Like many parents, Kathy Swenson has learned far more about how to deal with autism than most of the so-called experts. And her cry is the same one many of us shout out. The schools are required to give our children the same opportunity to be educated in the least-restrictive environment that is reasonably possible. “Let us help you,” we say to the schools, “use your resources wisely to accomplish that task in the most efficient and effective way possible.”

In Hillsborough County, the new school superintendent said all the things we’re used to hearing. She said that the system does not have enough certified teachers because those teachers can earn more money in schools elsewhere. It’s always about the money, isn’t it? But that superintendent was at the meeting and actually listened to what the parents were saying, and she offered some hope in that they were looking at other systems across the nation to see what was being done to attract and retain teachers. Moreover, the superintendent vowed to talk over the parents’ concerns with her staff, and she made a frank admission:
“There are some situations you have told me about today that should not have occurred,” she said. “We have a lot to learn.”

With that attitude, they may be on the right path in Hillsborough County, but the superintendent needs to understand that it will take more than keeping teachers. Those teachers need to work with the parents to determine and meet the individual needs of each autistic child, for they are all individuals with unique strengths and weaknesses.

My wife and I hope that we are on the right track in St. Tammany Parish, Louisiana. Like many parents of autistic children, we tried to work through the usual process of evaluations and I.E.P. meetings. But despite being in a school with a principal who is willing to “think outside the box,” and who believes in integrating “special” students into the general student body, we still weren’t able to get our son what he needed at school. Without going into too much detail, we felt like last year was wasted.

So far this year, even with the chaos caused by Hurricane Katrina, we are off to a far better start.
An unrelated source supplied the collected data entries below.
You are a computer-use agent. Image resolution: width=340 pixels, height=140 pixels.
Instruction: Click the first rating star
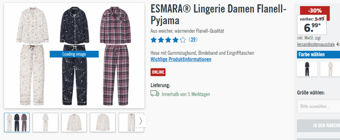click(x=154, y=40)
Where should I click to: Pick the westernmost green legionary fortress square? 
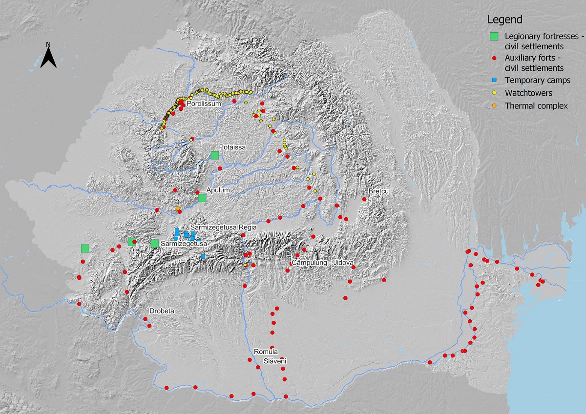[x=85, y=248]

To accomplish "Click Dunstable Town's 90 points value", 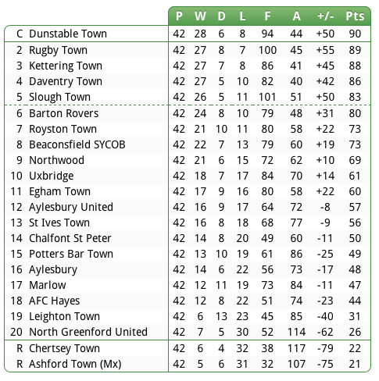I will tap(355, 34).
Before the start of the school year, we sent correspondence to the superintendent of our system that made it clear that we were not satisfied with the status quo, and we laid out specifically what we expected the school to do for our son this year. That led to a meeting between the superintendent and my wife, Sym, who brought along our friend, Sheila Ealey, who was at that time in the process of starting a new school program for ASD kids in the New Orleans area (a project that literally drowned in the post-Katrina flooding less than two weeks later). A little bit into the conversation, the superintendent decided that a new meeting was required: one with her special education team present.
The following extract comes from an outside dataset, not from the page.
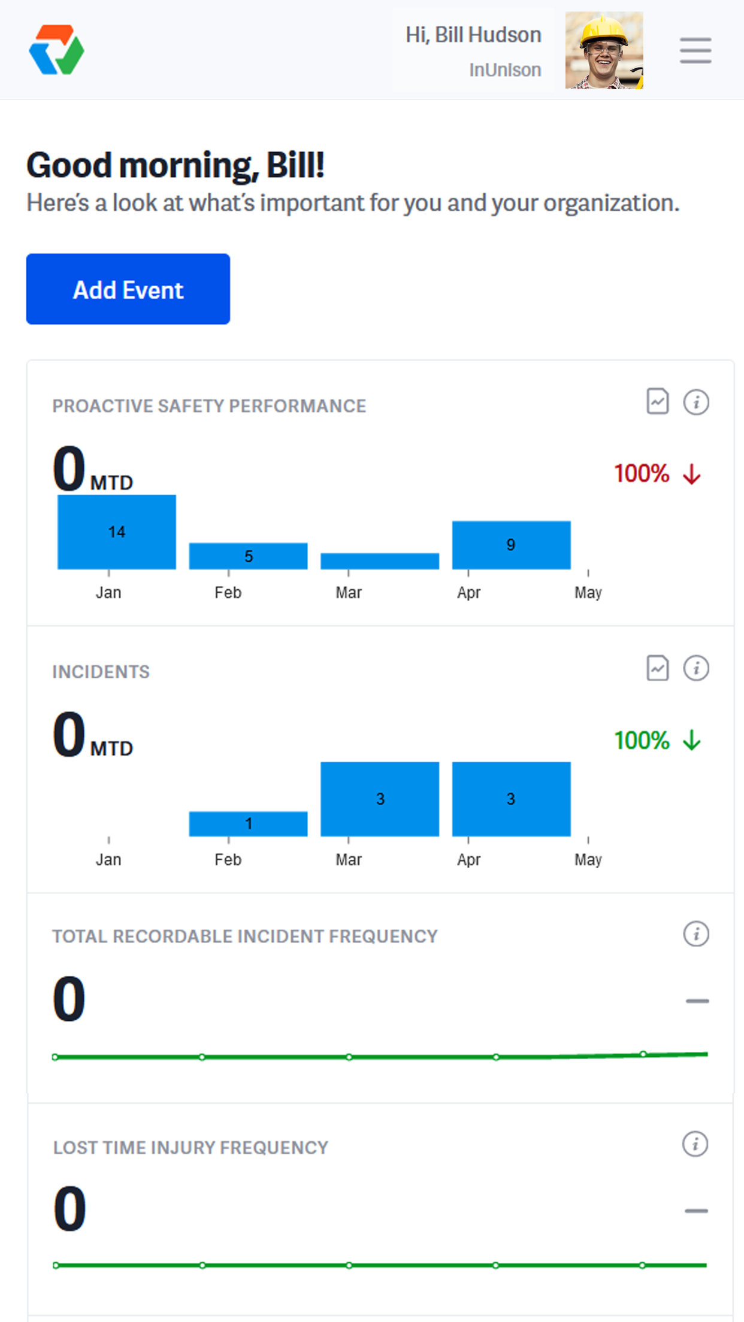
Task: Click the red 100% decrease indicator
Action: (x=657, y=474)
A couple of weeks ago, we finally had that hurricane-delayed meeting. True to her word, the superintendent brought in the head of special education, the system’s top speech therapist, the head of occupational therapy, and a couple of other staff members who needed to be in the loop. They listened as we (well, to be honest, Sym did most of the talking) explained how the system must move beyond using cookie-cutter solutions because each autistic child falls somewhere different on the spectrum. We made clear what our son needed, and they gave us an idea as to how they would try to meet those needs.

Everything has not turned completely around instantaneously. We are still struggling to get some of the school therapists to understand what works with our son. But slowly they are starting to realize that although our expertise may not match theirs in their respective fields, we are the experts when it comes to our son. Things may not be perfect, but we’re finally moving in the right direction.

Would all this have come about if we had not made it clear that we would do whatever was necessary to get our son everything he was entitled to under IDEA? I don’t know. But I believe our school system is acting in good faith, and I hope that we are helping them realize that there may be different ways of serving the autistic community. I hope that the progress they see our so make will change the way they approach educating all autistic children. And it all begins with allowing parents to be partners.